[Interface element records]

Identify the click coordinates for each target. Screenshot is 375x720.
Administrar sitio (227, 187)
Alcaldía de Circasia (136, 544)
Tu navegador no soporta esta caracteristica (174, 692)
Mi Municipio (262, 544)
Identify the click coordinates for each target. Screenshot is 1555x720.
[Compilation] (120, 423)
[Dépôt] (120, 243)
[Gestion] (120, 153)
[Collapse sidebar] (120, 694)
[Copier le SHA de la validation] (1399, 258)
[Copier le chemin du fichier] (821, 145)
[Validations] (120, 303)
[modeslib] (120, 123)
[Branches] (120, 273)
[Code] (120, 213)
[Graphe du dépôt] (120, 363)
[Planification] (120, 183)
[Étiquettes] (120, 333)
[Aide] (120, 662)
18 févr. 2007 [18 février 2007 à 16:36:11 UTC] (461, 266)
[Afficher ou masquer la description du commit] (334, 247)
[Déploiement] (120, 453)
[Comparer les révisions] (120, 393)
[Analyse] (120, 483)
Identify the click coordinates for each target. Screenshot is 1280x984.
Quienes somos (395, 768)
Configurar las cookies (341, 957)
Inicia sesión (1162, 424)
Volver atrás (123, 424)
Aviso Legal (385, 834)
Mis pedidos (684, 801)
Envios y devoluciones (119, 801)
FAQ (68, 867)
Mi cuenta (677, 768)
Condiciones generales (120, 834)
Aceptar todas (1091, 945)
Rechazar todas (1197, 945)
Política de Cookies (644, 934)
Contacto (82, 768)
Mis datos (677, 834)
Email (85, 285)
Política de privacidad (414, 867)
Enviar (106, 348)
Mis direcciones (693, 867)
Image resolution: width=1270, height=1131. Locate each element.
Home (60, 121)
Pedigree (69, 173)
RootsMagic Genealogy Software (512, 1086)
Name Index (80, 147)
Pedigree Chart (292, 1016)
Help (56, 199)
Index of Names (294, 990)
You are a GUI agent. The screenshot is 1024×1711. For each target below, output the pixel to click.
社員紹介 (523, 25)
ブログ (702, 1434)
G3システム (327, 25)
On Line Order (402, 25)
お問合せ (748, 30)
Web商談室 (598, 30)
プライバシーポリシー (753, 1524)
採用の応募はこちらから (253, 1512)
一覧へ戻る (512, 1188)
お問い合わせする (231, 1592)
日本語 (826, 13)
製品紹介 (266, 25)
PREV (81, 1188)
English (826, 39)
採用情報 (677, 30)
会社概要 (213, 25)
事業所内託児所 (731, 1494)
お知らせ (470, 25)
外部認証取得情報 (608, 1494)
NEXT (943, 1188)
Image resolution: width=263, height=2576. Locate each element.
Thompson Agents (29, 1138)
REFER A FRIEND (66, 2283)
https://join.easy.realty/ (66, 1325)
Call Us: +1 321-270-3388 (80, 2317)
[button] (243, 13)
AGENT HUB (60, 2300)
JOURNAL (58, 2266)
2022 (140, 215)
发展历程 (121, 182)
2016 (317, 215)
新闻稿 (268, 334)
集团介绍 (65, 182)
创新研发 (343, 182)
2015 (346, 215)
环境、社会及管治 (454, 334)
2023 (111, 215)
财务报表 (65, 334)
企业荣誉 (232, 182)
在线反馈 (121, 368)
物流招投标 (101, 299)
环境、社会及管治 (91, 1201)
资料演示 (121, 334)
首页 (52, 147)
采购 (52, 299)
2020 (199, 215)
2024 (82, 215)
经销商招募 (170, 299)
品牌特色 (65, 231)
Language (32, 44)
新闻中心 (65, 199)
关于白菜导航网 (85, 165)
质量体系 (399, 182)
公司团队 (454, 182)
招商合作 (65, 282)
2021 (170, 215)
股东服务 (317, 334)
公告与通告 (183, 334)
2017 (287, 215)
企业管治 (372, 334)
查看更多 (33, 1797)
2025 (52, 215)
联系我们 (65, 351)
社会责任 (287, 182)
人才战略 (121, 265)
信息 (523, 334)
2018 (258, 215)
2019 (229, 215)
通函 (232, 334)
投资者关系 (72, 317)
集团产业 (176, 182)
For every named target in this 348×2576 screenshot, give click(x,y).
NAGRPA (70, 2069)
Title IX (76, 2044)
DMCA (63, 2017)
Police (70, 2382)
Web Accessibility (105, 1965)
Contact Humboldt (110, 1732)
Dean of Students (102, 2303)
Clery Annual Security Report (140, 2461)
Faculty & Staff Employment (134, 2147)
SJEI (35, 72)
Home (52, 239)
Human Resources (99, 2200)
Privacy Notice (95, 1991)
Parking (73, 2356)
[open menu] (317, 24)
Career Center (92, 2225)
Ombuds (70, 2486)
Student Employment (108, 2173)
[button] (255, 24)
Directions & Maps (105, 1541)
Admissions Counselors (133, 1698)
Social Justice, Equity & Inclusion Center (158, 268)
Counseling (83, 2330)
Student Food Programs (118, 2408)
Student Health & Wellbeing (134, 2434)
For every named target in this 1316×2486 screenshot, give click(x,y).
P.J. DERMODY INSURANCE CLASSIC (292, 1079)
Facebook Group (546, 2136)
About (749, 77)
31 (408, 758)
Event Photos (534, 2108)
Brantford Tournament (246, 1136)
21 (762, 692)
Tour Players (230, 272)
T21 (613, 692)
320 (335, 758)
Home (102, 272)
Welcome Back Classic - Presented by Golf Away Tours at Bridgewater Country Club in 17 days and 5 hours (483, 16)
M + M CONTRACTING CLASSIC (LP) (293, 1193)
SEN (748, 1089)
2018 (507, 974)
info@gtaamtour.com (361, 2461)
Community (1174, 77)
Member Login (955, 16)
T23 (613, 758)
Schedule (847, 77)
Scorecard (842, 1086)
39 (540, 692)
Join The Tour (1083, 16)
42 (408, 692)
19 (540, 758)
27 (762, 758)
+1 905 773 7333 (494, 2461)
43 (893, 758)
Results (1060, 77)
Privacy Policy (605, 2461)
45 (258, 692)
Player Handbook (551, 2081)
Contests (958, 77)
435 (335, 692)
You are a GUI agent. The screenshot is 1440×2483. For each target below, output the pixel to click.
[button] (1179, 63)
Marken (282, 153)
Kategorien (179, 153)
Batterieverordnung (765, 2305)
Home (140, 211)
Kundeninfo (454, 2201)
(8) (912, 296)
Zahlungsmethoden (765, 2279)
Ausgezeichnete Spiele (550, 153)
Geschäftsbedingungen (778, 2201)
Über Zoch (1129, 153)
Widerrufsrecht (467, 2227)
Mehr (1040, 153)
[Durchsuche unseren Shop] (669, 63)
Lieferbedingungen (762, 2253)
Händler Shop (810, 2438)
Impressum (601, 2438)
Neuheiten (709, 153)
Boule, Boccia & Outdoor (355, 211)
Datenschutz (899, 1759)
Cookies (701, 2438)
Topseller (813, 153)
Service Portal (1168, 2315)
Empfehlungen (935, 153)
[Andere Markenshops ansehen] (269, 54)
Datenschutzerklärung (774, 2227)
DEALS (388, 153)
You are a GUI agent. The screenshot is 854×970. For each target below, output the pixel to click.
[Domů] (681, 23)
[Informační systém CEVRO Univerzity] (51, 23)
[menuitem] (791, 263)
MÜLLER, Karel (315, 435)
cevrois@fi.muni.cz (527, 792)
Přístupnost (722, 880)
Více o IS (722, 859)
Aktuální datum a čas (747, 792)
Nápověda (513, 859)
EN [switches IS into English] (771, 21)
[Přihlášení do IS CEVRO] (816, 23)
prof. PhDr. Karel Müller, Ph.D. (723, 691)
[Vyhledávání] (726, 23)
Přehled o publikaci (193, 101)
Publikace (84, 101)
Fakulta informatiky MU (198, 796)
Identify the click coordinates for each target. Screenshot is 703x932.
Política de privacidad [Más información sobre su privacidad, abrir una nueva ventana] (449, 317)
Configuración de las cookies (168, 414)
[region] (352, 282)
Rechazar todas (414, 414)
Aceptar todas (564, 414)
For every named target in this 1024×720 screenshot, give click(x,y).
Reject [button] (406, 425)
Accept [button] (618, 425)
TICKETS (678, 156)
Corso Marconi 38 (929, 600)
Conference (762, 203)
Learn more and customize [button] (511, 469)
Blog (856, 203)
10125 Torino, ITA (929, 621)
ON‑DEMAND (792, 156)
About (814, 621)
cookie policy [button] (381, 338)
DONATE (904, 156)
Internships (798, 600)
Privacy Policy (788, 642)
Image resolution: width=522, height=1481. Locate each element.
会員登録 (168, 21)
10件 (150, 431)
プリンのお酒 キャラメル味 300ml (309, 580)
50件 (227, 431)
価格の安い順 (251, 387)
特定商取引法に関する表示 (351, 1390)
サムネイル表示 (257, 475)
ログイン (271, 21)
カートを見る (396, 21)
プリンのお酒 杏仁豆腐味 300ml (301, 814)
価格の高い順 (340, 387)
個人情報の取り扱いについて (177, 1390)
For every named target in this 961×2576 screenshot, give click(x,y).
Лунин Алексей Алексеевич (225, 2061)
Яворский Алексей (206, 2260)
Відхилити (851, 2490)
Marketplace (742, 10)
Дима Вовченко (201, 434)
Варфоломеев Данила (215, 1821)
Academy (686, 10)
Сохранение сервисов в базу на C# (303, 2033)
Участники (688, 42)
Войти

** THE EXERCISE **
Rewrite everything from the line containing "Home (140, 211)" down to the line containing "[Vyhledávání] (726, 23)", replacing "Impressum" with "Anbieterkennzeichnung" and leaving all else unchanged.

** RESPONSE TO THE TASK **
Home (140, 211)
Kundeninfo (454, 2201)
(8) (912, 296)
Zahlungsmethoden (765, 2279)
Ausgezeichnete Spiele (550, 153)
Geschäftsbedingungen (778, 2201)
Über Zoch (1129, 153)
Widerrufsrecht (467, 2227)
Mehr (1040, 153)
[Durchsuche unseren Shop] (669, 63)
Lieferbedingungen (762, 2253)
Händler Shop (810, 2438)
Anbieterkennzeichnung (601, 2438)
Neuheiten (709, 153)
Boule, Boccia & Outdoor (355, 211)
Datenschutz (899, 1759)
Cookies (701, 2438)
Topseller (813, 153)
Service Portal (1168, 2315)
Empfehlungen (935, 153)
[Andere Markenshops ansehen] (269, 54)
Datenschutzerklärung (774, 2227)
DEALS (388, 153)
You are a GUI agent. The screenshot is 854×970. For each target below, output the pixel to click.
[Domů] (681, 23)
[Informační systém CEVRO Univerzity] (51, 23)
[menuitem] (791, 263)
MÜLLER, Karel (315, 435)
cevrois@fi.muni.cz (527, 792)
Přístupnost (722, 880)
Více o IS (722, 859)
Aktuální datum a čas (747, 792)
Nápověda (513, 859)
EN [switches IS into English] (771, 21)
[Přihlášení do IS CEVRO] (816, 23)
prof. PhDr. Karel Müller, Ph.D. (723, 691)
[Vyhledávání] (726, 23)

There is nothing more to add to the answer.